= Exercise brief =
Reproduce the listing below in its entirety. Change nothing.

= Records for this task =

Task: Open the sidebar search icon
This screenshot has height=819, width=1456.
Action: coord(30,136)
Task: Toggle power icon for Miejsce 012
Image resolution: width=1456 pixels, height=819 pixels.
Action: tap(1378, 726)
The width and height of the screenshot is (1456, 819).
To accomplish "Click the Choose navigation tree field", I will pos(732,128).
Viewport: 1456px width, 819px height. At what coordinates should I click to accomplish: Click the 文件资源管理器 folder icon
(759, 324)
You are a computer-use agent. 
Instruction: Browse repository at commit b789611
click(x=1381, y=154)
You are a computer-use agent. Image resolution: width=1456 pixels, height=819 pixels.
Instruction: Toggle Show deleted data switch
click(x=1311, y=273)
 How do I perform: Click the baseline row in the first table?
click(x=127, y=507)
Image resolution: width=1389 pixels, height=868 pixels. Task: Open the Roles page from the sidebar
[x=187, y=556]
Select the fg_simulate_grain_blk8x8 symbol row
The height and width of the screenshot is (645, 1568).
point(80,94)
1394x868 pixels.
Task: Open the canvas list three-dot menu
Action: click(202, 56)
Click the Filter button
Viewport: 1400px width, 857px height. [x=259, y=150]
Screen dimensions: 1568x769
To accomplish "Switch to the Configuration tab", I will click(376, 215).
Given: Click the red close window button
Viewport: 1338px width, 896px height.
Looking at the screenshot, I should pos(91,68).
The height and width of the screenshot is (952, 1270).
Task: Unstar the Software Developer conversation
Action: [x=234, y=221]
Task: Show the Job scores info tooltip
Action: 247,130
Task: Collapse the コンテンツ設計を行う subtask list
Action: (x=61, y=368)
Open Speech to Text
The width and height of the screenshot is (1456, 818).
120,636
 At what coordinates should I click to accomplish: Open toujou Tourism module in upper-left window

= Your solution =
Task: Open the sidebar search icon
This screenshot has height=819, width=1456.
Action: coord(30,136)
Task: Toggle power icon for Miejsce 012
Image resolution: width=1456 pixels, height=819 pixels.
Action: tap(1378, 726)
The width and height of the screenshot is (1456, 819).
To accomplish "Click the Choose navigation tree field", I will pos(732,128).
Viewport: 1456px width, 819px height. At what coordinates should I click to accomplish: Click the 文件资源管理器 folder icon
(759, 324)
You are a computer-use agent. 
Instruction: Browse repository at commit b789611
click(x=1381, y=154)
You are a computer-use agent. Image resolution: width=1456 pixels, height=819 pixels.
Instruction: Toggle Show deleted data switch
click(x=1311, y=273)
 How do I perform: Click the baseline row in the first table?
click(x=127, y=507)
Image resolution: width=1389 pixels, height=868 pixels. Task: Open the Roles page from the sidebar
[x=187, y=556]
Select the fg_simulate_grain_blk8x8 symbol row
The height and width of the screenshot is (645, 1568).
point(80,94)
1394x868 pixels.
Task: Open the canvas list three-dot menu
Action: click(202, 56)
Click the Filter button
Viewport: 1400px width, 857px height. [x=259, y=150]
Screen dimensions: 1568x769
To accomplish "Switch to the Configuration tab", I will click(376, 215).
Given: Click the red close window button
Viewport: 1338px width, 896px height.
Looking at the screenshot, I should pos(91,68).
The height and width of the screenshot is (952, 1270).
Task: Unstar the Software Developer conversation
Action: [x=234, y=221]
Task: Show the Job scores info tooltip
Action: 247,130
Task: Collapse the コンテンツ設計を行う subtask list
Action: (x=61, y=368)
Open Speech to Text
The width and height of the screenshot is (1456, 818).
120,636
 At what coordinates should I click to accomplish: Open toujou Tourism module in upper-left window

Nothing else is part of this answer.